取り組む課題:
- A) 介護と仕事に関する記事によると、日経ビジネスの調査で、会社が把握していない「隠れ介護」は何人とされていますか。
- B) 介護と仕事に関する記事で、数字の出典として挙げられている調査や資料をすべて書き出してください。
- C) 介護と仕事に関する記事の内容を2文で要約してください。

==== 掲載本文

2015年11月13日掲載

Point of view - 第53回 酒井 穣 ―2025年、介護問題があなたの会社を破壊する!

2025年、介護問題があなたの会社を破壊する!

酒井 穣  さかい じょう
株式会社BOLBOP代表取締役会長 事業構想大学院大学・特任教授
フリービット株式会社(東証マザーズ)取締役 認定NPO法人カタリバ 理事
慶應義塾大学理工学部卒、オランダTilburg大学経営学修士号(MBA)首席。人事コンサルティングを中心とした業務の中で「仕事と介護の両立」というテーマに取り組む。介護情報サイト「KAIGO LAB」編集長。年間50本程度の講演をこなしつつ、毎年3冊程度の書籍も執筆している。
KAIGO LABホームページ: 
http://kaigolab.com/

 

■介護をしている事実は、会社に知られたくない

 日本で、介護をしながら仕事をしているのは、公式には240万人と言われる(総務省統計局「平成24年就業構造基本調査」)。しかし、この結果は企業が把握している数字にすぎない。日経ビジネス(2014年9月号)による調査では、会社が把握していない、介護をしながら仕事をこなしている「隠れ介護」は1300万人にもなるという。これは、日本の労働力人口の5人に1人(20%)という数字である。自分が介護をしているという事実を、会社に知られたくない(または、知らせる必要がない)と考えている人が非常に多いということだ。
 その本当の理由は、分からない。ただ、20年以上親の介護をしている私自身も、過去に所属していた会社に、介護のことを伝えたことはない。私自身が「隠れ介護」であった。私の場合は、介護を会社にカミングアウトしたところで、会社が助けてくれるわけではないし、むしろ、昇進のチャンスを失う可能性を恐怖していた。介護というのは、被介護者の老化が進むと、その負担が重くなる。
 1300万人の「隠れ介護」が、介護を理由に会社を辞める決断をする日は、近づいてきている。「将来は、仕事を続けられない」と考えている介護者は、3割程度というデータ(平成24年度厚生労働省委託調査)もある。近く、ここが爆発する。

■介護の「2025年問題」

 75歳を超えると、介護が必要になる人が急に増える(要介護出現率=約14%)。人数が極端に多い団塊世代が75歳に到達するのは2025年ごろである。悪いことに、団塊世代の介護をすることになる団塊ジュニア世代は、今の介護世代(主に50代)よりも兄弟姉妹の数が少ない。未婚率も高い。結婚していたとしても、共働きが多い。団塊ジュニア世代は、1人当たりの介護負担が大きいのだ。

========
==== 記録一覧

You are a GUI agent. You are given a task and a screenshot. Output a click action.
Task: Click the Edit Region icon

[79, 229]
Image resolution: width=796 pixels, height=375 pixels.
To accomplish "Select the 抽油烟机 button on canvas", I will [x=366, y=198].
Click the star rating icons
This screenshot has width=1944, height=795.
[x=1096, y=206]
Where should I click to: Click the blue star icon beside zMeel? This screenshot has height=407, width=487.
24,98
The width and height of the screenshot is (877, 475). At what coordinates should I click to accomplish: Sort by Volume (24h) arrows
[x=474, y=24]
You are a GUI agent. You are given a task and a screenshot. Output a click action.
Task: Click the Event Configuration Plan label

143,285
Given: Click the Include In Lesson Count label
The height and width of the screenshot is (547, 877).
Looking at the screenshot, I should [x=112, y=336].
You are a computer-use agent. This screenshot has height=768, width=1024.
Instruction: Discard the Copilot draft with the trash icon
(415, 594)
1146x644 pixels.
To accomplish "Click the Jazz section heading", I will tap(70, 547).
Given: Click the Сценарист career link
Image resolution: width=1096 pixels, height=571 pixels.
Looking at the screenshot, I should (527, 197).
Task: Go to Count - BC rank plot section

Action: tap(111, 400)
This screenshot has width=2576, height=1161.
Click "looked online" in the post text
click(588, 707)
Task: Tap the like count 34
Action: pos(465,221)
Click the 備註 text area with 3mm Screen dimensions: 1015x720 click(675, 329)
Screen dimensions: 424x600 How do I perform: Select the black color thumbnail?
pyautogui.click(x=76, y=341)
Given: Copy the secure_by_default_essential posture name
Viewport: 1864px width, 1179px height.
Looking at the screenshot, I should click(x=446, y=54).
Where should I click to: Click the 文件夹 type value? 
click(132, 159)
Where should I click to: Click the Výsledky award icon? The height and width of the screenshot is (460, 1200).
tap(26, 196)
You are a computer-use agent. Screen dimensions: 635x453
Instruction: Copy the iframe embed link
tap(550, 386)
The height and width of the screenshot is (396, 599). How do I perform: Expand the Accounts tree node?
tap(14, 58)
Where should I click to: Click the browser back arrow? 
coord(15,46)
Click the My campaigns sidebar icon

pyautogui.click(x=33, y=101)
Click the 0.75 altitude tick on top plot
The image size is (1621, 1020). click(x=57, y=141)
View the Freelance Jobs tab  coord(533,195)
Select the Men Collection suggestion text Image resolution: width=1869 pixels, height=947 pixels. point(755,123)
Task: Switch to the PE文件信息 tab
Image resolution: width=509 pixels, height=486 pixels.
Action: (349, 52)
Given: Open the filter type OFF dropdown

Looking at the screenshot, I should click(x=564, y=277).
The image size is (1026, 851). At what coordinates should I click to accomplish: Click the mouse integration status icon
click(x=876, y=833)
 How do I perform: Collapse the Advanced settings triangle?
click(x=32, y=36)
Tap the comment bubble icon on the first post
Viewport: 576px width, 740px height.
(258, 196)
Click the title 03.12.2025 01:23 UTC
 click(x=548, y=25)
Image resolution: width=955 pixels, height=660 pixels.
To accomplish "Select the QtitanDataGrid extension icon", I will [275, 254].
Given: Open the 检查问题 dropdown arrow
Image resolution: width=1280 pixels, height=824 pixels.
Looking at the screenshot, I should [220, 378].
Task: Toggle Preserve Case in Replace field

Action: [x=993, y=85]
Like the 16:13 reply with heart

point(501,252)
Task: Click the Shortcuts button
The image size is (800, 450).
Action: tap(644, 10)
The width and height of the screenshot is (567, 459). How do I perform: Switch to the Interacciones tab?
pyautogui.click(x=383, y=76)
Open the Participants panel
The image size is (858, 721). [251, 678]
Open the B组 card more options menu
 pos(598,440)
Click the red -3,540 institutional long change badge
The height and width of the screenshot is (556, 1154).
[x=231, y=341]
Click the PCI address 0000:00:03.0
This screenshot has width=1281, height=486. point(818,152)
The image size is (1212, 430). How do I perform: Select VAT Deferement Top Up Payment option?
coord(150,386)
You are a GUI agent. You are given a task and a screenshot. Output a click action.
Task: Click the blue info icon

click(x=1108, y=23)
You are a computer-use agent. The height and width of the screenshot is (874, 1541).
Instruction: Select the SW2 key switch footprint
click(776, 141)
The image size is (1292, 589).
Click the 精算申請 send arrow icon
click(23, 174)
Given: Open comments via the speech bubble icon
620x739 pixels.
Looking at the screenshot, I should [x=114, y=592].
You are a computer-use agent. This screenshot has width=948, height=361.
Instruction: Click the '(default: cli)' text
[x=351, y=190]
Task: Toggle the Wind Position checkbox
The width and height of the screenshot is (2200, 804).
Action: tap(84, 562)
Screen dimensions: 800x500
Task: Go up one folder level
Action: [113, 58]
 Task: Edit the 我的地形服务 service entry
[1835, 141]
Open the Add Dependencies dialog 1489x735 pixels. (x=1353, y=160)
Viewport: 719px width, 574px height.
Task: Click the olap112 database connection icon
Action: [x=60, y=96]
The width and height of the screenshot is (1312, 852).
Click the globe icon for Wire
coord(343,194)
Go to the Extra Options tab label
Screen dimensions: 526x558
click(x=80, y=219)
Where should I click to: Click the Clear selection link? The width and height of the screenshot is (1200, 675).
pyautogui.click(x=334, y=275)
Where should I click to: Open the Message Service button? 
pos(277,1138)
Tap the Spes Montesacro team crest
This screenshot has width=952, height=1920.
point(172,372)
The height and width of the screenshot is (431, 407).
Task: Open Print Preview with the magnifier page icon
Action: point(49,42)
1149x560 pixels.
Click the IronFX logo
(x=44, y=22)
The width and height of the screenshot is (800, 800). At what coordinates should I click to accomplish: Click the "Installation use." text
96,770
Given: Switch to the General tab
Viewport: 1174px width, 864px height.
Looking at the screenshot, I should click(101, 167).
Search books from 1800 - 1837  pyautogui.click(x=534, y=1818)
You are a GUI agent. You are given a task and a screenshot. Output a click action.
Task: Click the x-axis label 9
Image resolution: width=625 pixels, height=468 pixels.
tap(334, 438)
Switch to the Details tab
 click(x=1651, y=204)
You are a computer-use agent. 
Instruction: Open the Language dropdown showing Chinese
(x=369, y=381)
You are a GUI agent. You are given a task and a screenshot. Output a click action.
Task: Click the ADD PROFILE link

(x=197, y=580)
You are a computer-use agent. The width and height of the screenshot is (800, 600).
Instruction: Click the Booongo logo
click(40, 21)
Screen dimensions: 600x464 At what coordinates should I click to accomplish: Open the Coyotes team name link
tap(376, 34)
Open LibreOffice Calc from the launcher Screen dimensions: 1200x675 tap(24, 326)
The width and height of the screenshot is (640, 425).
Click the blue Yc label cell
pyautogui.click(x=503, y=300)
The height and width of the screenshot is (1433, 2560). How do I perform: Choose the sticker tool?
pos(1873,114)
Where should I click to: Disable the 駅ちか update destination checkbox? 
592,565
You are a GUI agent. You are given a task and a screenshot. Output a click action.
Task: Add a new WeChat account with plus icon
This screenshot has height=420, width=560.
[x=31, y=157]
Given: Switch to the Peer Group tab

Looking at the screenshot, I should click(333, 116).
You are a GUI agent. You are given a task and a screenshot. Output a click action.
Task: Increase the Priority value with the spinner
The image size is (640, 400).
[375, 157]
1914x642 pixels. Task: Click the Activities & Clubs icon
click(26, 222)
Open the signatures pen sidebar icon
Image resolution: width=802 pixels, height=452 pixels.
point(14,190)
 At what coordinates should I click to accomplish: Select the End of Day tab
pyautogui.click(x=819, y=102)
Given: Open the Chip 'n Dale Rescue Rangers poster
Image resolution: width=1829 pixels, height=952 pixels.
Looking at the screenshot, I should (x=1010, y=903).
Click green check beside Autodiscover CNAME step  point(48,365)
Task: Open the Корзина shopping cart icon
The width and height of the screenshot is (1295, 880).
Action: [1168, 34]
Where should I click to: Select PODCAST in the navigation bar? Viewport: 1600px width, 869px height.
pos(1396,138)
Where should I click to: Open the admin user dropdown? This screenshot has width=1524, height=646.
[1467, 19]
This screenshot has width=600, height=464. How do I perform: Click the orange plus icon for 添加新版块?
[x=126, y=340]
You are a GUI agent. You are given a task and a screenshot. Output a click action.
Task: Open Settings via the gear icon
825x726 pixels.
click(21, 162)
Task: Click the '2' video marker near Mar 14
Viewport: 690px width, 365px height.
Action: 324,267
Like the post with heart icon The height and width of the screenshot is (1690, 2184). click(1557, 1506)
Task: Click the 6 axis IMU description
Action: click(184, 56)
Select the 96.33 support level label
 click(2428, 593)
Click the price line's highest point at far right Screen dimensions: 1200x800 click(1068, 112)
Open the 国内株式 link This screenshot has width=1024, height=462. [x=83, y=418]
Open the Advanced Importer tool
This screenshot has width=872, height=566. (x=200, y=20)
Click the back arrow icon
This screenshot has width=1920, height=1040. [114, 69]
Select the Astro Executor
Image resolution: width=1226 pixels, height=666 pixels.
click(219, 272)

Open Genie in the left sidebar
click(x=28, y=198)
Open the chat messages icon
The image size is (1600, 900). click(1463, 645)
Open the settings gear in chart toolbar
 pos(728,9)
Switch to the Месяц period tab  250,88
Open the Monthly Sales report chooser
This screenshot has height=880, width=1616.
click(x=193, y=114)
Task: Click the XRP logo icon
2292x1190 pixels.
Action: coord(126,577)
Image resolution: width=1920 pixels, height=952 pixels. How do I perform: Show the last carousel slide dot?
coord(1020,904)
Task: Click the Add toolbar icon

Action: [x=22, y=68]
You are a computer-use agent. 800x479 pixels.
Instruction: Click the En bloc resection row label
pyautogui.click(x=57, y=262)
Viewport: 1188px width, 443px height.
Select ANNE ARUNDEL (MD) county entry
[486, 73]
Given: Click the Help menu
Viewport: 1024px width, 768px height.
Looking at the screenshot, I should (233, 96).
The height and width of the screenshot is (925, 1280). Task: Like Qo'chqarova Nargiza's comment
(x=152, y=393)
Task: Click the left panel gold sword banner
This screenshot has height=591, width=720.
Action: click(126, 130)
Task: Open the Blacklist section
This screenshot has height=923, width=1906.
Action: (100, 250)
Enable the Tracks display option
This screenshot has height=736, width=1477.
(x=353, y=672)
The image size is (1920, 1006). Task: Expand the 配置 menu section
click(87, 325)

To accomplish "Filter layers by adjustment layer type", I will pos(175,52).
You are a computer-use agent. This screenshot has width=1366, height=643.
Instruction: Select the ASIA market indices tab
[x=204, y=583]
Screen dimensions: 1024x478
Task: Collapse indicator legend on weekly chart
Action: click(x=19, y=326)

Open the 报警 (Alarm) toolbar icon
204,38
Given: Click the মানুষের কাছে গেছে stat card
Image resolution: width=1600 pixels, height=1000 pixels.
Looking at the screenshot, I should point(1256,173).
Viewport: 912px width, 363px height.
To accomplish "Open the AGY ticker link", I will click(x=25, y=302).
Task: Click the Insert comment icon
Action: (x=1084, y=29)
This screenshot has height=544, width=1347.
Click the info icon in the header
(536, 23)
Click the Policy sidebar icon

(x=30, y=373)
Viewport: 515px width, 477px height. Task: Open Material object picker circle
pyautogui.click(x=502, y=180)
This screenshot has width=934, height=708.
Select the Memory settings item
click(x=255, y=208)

========

番号付き回答:
- A) 1300万人です。

- B)
総務省統計局「平成24年就業構造基本調査」
日経ビジネス(2014年9月号)による調査
平成24年度厚生労働省委託調査

- C) 会社に知らせずに介護をしながら働く「隠れ介護」は1300万人にのぼるとされ、その人たちが介護を理由に会社を辞める日が近づいています。団塊世代が75歳に達する2025年ごろには介護が必要な人が急に増えますが、介護を担う団塊ジュニア世代は兄弟姉妹が少なく、1人当たりの介護負担が大きくなります。